TASK INPUTS >>
....
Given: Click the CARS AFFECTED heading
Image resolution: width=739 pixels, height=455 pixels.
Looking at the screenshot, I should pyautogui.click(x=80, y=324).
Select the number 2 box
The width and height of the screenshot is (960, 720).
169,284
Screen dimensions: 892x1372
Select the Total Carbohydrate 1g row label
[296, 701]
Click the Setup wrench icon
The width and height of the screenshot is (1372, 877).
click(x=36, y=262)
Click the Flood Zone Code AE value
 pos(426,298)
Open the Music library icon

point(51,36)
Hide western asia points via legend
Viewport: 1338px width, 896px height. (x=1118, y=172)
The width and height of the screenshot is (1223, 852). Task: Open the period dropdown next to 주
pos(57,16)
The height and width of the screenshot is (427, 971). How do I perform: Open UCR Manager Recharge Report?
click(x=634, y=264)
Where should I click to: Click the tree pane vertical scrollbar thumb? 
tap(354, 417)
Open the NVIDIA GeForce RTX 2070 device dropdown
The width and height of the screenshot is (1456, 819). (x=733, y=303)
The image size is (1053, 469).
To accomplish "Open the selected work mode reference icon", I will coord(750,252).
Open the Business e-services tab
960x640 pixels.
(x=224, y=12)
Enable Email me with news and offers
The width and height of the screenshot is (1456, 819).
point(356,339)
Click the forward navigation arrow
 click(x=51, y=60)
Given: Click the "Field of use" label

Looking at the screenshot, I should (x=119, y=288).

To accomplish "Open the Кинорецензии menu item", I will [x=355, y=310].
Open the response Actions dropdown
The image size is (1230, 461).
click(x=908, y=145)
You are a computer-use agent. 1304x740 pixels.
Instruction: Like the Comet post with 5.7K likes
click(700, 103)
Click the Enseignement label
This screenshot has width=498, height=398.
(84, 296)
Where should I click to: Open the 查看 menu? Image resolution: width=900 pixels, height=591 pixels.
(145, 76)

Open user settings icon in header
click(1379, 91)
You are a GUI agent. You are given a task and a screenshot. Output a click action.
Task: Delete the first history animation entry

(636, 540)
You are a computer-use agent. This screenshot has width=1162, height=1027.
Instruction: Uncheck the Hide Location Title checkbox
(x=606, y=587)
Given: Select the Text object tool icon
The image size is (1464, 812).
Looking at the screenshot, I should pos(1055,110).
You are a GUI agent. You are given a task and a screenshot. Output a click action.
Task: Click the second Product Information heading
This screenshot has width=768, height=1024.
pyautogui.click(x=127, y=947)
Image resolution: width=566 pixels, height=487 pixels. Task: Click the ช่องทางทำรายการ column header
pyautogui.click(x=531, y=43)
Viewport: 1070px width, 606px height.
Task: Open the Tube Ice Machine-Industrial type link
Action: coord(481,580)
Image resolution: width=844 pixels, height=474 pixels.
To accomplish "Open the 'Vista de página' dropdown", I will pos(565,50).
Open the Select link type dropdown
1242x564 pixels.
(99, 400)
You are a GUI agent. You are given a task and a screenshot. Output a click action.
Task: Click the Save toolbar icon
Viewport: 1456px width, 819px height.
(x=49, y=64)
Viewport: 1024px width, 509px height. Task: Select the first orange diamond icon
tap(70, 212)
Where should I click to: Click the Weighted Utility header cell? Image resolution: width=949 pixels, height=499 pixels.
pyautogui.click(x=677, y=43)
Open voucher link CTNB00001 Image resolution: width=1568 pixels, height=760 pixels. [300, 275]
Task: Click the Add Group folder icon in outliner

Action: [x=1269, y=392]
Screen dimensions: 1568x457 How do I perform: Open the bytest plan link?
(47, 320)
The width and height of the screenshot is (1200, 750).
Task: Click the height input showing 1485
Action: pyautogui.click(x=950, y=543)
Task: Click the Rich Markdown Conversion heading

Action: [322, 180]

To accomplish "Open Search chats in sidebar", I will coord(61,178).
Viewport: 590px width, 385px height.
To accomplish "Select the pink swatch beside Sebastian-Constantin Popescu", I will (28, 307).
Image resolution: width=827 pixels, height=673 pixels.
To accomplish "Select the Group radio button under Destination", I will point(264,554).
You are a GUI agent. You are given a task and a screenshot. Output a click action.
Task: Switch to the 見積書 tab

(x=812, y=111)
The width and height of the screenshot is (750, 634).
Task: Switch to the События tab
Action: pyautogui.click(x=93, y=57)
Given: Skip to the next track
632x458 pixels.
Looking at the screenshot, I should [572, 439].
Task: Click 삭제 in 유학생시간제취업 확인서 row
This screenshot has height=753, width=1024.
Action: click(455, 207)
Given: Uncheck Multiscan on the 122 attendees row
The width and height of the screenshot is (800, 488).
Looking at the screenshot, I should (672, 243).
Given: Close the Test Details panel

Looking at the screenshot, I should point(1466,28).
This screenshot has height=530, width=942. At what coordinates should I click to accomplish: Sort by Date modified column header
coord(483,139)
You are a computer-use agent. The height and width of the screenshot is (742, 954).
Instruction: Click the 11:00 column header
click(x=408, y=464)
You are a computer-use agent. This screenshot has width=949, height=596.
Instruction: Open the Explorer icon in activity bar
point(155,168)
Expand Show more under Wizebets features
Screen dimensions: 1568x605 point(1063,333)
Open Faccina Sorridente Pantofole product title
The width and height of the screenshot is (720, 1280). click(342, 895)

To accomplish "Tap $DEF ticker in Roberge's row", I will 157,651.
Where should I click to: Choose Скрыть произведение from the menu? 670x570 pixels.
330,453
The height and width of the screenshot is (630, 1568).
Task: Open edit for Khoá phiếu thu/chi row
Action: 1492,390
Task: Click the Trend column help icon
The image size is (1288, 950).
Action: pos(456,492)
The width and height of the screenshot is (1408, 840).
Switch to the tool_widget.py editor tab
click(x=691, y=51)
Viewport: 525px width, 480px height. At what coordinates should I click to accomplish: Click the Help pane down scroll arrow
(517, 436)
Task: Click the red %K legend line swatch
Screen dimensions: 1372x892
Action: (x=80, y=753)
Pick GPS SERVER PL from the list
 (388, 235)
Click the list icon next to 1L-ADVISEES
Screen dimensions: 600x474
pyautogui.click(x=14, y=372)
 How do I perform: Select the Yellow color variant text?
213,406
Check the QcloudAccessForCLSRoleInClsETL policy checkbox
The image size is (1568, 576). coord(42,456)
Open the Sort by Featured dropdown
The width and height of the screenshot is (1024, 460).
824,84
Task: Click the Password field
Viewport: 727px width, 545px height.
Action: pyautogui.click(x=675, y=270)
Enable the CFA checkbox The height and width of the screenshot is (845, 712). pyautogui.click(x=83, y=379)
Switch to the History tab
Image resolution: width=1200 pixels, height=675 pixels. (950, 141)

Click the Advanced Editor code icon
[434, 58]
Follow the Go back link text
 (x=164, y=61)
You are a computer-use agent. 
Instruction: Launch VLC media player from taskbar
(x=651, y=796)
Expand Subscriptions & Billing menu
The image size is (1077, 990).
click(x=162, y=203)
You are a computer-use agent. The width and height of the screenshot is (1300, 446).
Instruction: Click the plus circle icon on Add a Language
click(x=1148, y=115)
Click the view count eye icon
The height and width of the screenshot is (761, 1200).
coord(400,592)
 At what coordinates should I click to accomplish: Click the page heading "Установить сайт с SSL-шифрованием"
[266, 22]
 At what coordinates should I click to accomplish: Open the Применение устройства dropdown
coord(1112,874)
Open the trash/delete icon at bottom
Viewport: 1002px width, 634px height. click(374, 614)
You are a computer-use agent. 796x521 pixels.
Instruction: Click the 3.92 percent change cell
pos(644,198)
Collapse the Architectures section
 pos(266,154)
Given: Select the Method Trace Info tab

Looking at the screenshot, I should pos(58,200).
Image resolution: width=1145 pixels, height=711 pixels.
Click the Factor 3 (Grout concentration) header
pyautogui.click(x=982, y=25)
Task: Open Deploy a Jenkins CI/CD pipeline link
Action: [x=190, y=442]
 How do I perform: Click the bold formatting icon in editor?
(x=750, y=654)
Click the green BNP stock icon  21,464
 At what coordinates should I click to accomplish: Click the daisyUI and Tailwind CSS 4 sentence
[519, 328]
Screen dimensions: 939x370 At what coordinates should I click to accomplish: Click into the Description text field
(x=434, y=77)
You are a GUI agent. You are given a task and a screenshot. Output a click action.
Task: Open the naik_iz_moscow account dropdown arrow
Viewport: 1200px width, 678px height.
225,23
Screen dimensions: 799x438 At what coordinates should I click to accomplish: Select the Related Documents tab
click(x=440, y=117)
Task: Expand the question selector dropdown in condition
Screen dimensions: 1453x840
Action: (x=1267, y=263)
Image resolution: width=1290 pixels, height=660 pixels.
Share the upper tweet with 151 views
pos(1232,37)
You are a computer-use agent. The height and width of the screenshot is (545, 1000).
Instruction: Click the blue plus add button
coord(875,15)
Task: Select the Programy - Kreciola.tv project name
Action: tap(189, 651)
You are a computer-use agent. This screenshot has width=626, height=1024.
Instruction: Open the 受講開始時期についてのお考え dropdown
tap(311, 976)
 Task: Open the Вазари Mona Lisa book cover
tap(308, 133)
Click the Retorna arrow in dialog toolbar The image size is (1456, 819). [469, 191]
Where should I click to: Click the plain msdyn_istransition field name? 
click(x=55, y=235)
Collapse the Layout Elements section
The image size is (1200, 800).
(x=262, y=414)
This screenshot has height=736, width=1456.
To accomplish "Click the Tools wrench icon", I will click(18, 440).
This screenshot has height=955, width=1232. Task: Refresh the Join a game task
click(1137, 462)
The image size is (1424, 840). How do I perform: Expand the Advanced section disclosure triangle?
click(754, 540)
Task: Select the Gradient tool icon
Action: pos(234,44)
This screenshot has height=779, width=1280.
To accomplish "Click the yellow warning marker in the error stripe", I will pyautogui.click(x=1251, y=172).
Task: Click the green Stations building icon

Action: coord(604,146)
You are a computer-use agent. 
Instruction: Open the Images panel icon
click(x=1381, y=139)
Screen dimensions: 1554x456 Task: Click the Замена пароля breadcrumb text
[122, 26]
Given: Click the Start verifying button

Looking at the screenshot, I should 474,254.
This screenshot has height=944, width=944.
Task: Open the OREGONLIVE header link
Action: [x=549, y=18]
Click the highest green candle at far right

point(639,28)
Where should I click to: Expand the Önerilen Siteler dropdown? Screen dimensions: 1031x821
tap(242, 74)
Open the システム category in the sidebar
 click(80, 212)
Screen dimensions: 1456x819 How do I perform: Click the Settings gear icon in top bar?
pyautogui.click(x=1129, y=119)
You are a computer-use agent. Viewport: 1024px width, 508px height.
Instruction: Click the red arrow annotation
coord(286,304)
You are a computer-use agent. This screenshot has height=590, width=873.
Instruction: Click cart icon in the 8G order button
....
REQUIRED TASK >> Change "dropdown" to "drop-down list" and reproduce the records, beginning at the first line and stopping after the line that contains "819). (x=733, y=303)", with all other text unchanged.

EXERCISE OUTPUT >>
Given: Click the CARS AFFECTED heading
Image resolution: width=739 pixels, height=455 pixels.
Looking at the screenshot, I should pyautogui.click(x=80, y=324).
Select the number 2 box
The width and height of the screenshot is (960, 720).
169,284
Screen dimensions: 892x1372
Select the Total Carbohydrate 1g row label
[296, 701]
Click the Setup wrench icon
The width and height of the screenshot is (1372, 877).
click(x=36, y=262)
Click the Flood Zone Code AE value
 pos(426,298)
Open the Music library icon

point(51,36)
Hide western asia points via legend
Viewport: 1338px width, 896px height. (x=1118, y=172)
The width and height of the screenshot is (1223, 852). Task: Open the period drop-down list next to 주
pos(57,16)
The height and width of the screenshot is (427, 971). How do I perform: Open UCR Manager Recharge Report?
click(x=634, y=264)
Where should I click to: Click the tree pane vertical scrollbar thumb? 
tap(354, 417)
Open the NVIDIA GeForce RTX 2070 device drop-down list
The width and height of the screenshot is (1456, 819). (x=733, y=303)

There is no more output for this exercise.